### [Problem]
After finding "The image size is (1200, 675)." in a line below, print that line and the rest of the lines exactly, leaving out all pictures.

### [Material to process]
Start of Block

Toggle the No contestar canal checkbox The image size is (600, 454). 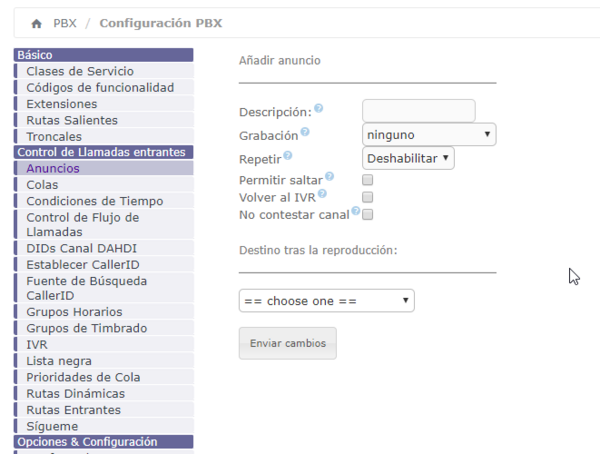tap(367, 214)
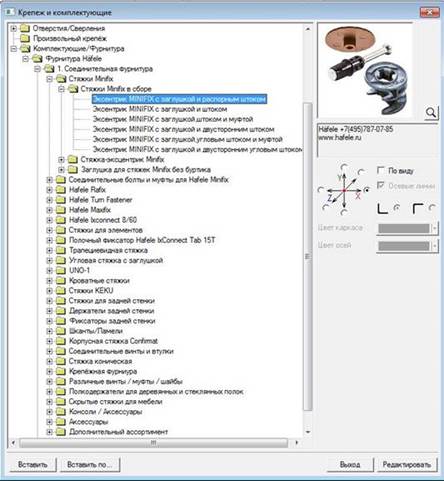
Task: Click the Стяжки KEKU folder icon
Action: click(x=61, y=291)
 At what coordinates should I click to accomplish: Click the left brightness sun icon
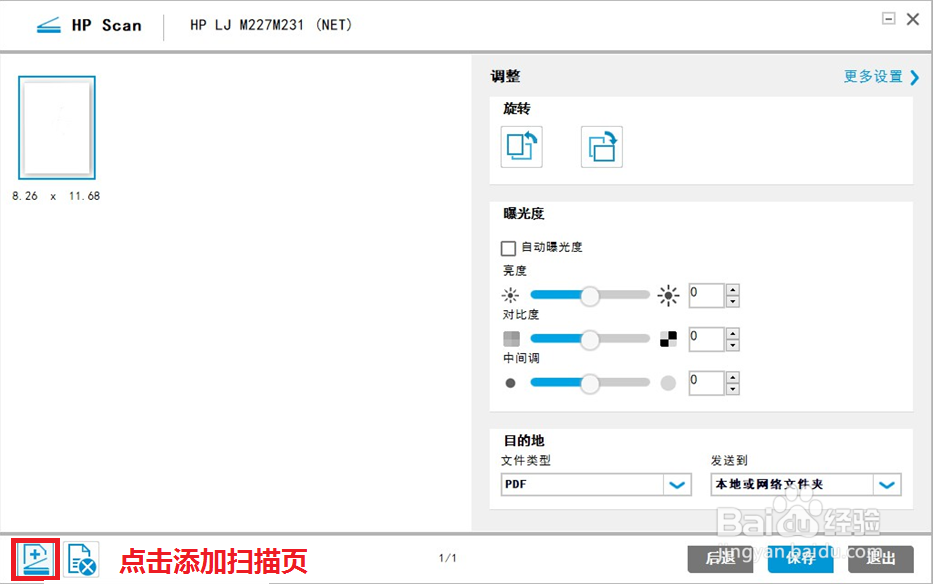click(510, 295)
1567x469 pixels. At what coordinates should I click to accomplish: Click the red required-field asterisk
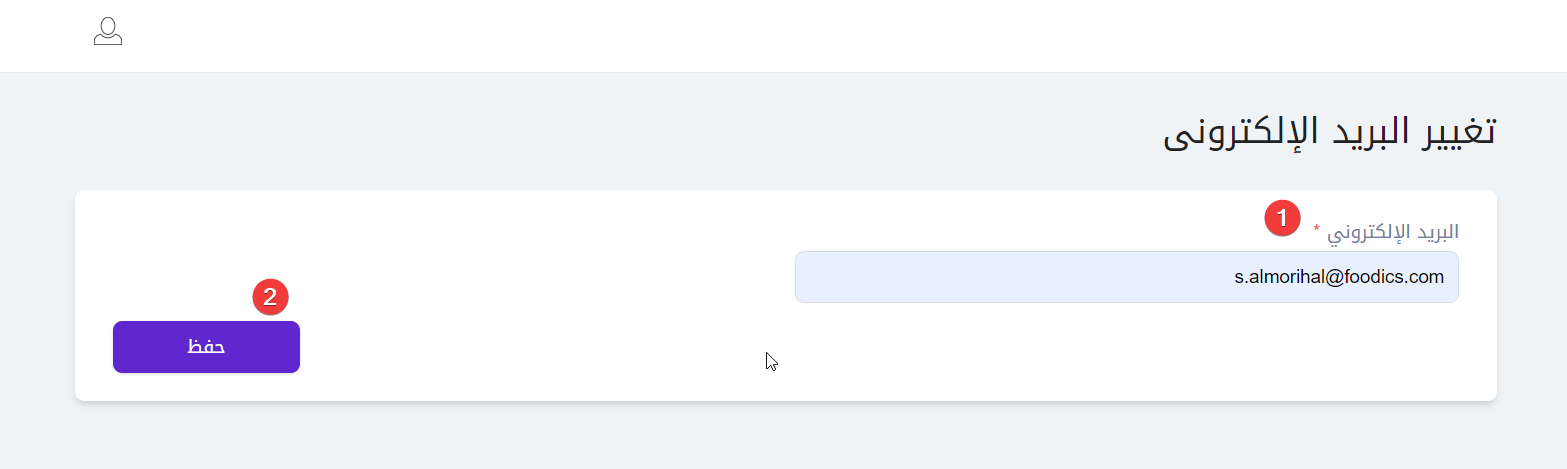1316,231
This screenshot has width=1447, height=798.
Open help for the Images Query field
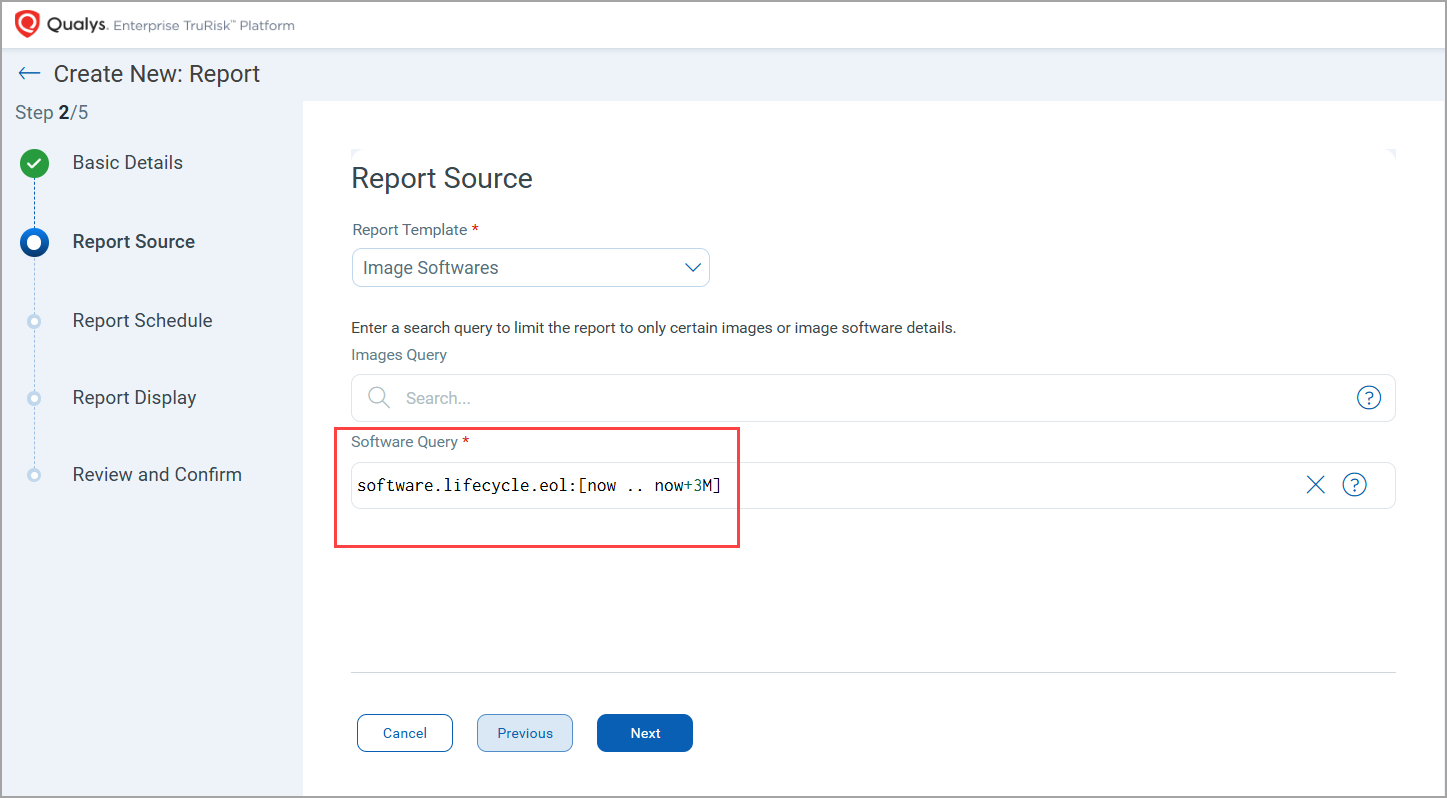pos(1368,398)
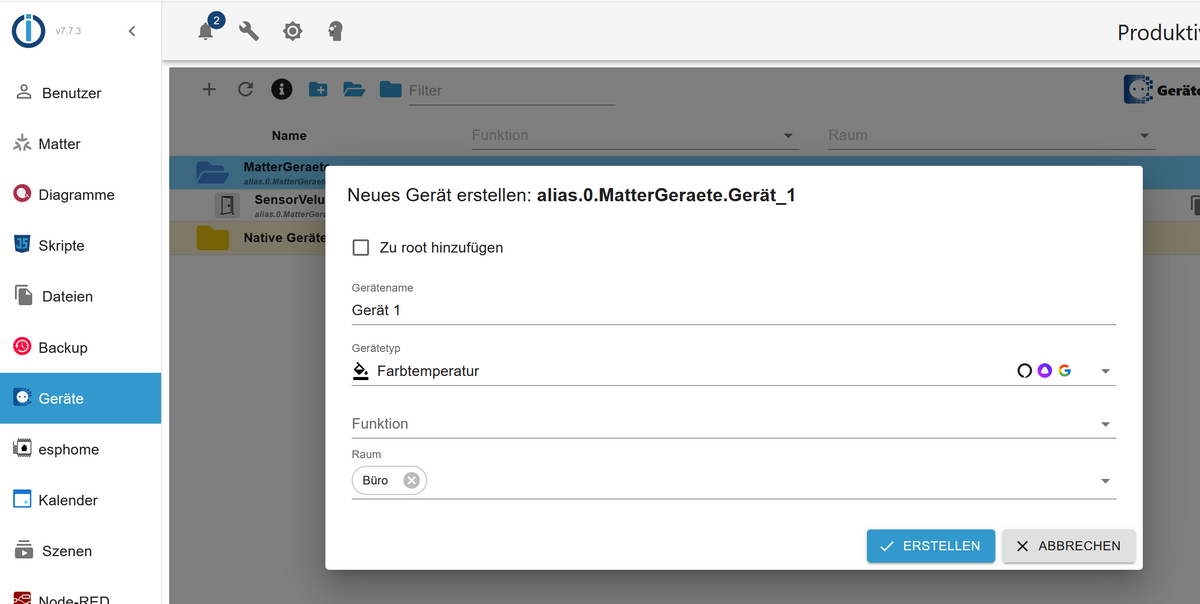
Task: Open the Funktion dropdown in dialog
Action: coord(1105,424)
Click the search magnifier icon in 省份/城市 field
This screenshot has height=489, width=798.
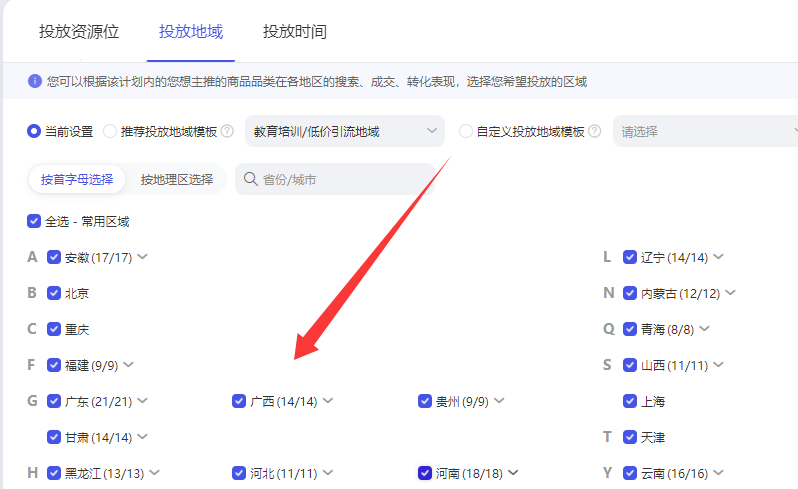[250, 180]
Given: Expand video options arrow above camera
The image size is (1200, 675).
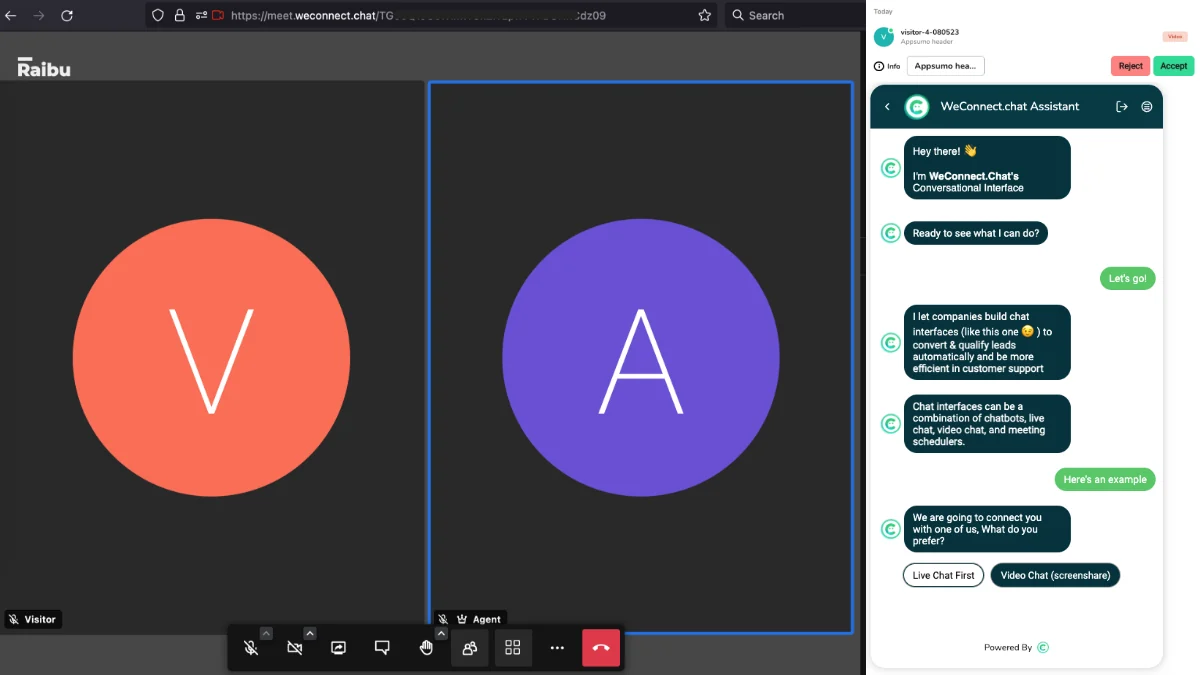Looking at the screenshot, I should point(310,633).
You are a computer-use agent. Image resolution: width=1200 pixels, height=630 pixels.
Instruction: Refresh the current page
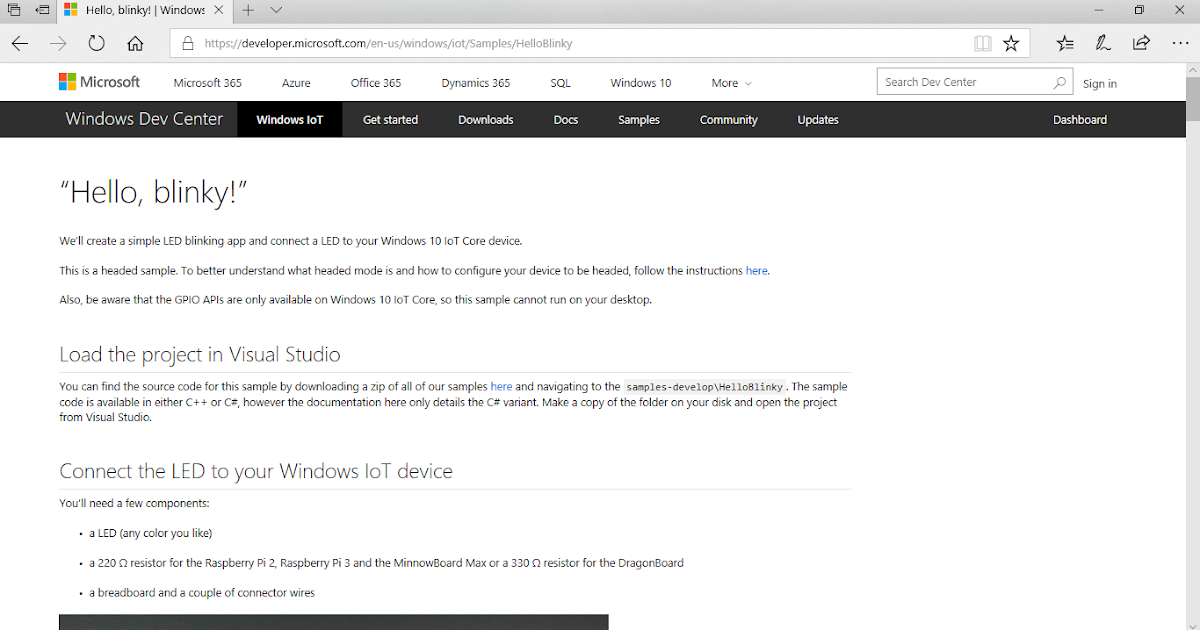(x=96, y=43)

End of Block

### [Task answer]
The image size is (1200, 675).
Looking at the screenshot, I should point(310,633).
You are a computer-use agent. Image resolution: width=1200 pixels, height=630 pixels.
Instruction: Refresh the current page
(x=96, y=43)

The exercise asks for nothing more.